What the exercise asks: For the string "will", state how many lines of the data hold it. Give nothing besides the number.

------------------------------------------------

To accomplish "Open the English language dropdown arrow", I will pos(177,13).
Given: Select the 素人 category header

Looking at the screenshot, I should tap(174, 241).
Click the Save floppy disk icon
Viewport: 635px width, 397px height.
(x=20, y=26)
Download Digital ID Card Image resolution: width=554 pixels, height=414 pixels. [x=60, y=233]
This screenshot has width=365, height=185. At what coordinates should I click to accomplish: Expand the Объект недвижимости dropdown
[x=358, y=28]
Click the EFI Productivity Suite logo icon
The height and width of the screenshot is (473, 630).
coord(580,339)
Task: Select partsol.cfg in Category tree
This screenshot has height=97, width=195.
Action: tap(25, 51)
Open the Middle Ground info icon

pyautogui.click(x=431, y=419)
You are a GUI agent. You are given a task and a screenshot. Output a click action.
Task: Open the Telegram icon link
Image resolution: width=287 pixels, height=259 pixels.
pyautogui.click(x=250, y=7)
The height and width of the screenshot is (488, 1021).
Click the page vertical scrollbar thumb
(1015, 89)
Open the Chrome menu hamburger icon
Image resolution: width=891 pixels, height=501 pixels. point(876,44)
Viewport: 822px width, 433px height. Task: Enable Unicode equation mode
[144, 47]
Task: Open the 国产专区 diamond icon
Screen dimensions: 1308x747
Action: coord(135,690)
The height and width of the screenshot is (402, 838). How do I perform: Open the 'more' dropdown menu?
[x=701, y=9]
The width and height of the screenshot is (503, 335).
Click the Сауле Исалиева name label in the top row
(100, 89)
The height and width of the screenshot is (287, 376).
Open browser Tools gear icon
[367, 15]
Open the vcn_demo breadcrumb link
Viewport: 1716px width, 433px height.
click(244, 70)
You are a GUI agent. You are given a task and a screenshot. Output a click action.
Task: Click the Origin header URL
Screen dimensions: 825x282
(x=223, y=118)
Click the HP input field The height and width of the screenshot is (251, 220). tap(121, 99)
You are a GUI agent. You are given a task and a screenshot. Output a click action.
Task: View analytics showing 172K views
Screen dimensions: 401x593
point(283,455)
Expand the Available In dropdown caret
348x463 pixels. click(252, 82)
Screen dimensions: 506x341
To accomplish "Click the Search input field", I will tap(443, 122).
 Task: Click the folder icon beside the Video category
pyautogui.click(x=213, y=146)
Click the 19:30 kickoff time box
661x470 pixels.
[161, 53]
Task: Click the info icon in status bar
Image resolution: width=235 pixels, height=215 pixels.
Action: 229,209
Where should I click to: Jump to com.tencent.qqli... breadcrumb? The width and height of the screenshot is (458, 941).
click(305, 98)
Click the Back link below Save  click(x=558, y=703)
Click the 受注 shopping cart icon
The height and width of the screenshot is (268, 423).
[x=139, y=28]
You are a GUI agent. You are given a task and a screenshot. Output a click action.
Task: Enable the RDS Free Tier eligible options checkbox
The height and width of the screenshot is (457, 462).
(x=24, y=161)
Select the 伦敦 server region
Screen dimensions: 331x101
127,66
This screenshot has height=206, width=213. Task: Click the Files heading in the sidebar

------------------------------------------------

Written reply: 2